In het kader van deze problematiek stel ik de volgende vragen:

Bestaat er dergelijke meldingsplicht voor gemeenten?

Indien zo'n meldingsplicht niet bestaat, zou het niet goed zijn om die in te voeren? Zo niet, waarom niet?

Ziet u de mogelijkheid deze meldingsplicht uit te voeren in alle discretie en zonder de privacy van de familieleden te schenden?

Bent u bereid hierover met de lokale besturen overleg te plegen?

Antwoord ontvangen op 31 juli 2008 :

1. De door u voorgestelde meldingsplicht bestaat niet in België.

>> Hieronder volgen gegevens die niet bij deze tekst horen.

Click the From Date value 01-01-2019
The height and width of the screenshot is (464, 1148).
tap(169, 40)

2 tot 4. Het invoeren van een dergelijke meldingsplicht moet met de nodige omzichtigheid worden benaderd. De overgrote meerderheid van de bevolking is wel op de hoogte van het overlijden van zijn ouder(s) zodat ik meen dat de meldingsplicht er enkel kan komen indien ze beantwoordt aan een reële maatschappelijke nood. Naast de problemen van discretie en privacy waarnaar u verwijst roept de invoering een reeks praktische problemen op.

Vooreerst veronderstelt zij dat de ambtenaar van de burgerlijke stand die de akte van overlijden opmaakt of van de laatste verblijfplaats met zekerheid de naaste familieleden kent die moeten worden ingelicht. Op dit ogenblik wordt noch in het bevolkingsregister noch in het Rijksregister melding gemaakt van de descendenten. Ook kan men zich vragen stellen bij de omvang van zulke meldingsplicht wanneer men bijvoorbeeld de minderjarige kinderen moet inlichten, de (ex-)echtgenote(s), de broers en/of zussen, ... ?

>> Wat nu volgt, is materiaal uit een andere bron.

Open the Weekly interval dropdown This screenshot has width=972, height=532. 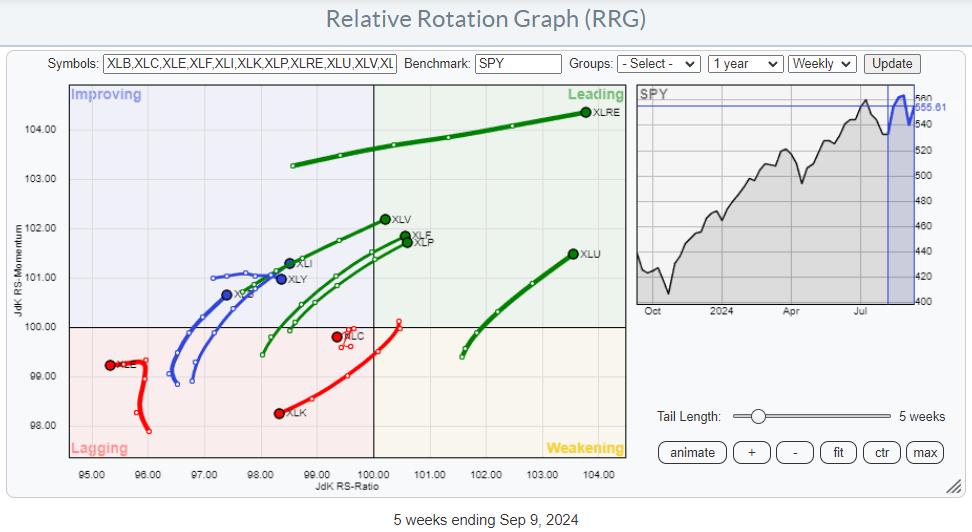pyautogui.click(x=822, y=63)
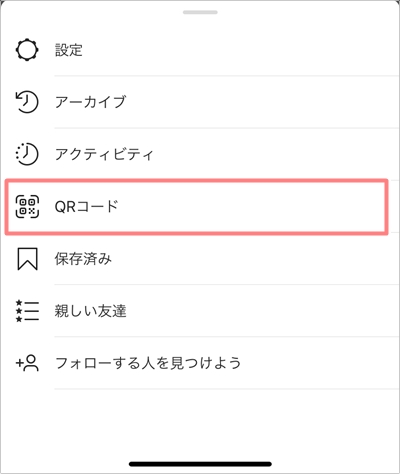Select the QRコード text label
Screen dimensions: 400x474
[x=87, y=207]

De meldingsplicht veronderstelt ook een keuze over de communicatiewijze : via de telefoon, via een mededeling per brief, via aangetekend schrijven of bijvoorbeeld via een uittreksel van de akte van overlijden ?

De kans op een uitschuiver lijkt mij aannemelijk.

Overigens mag niet uit het oog worden verloren dat naaste familieleden die wel op de hoogte zijn een dergelijke officiële communicatie op het ogenblik van het overlijden van hun dierbare wel eens als kwetsend zouden kunnen ervaren.

Deze problematiek maakt het voorwerp uit van het wetsvoorstel tot vermelding in het Rijksregister van de afstammelingen in de eerste graad dat momenteel hangend is in de Commissie Justitie van de Kamer en meer specifiek van het amendement nr. 1 van mevrouw Nyssens (Doc 52 — 0473/001 tot 004).

Het lijkt mij dan ook niet opportuun op dit ogenblik terzake een initiatief te nemen en ik verwijs naar de besprekingen van het voornoemd wetsvoorstel.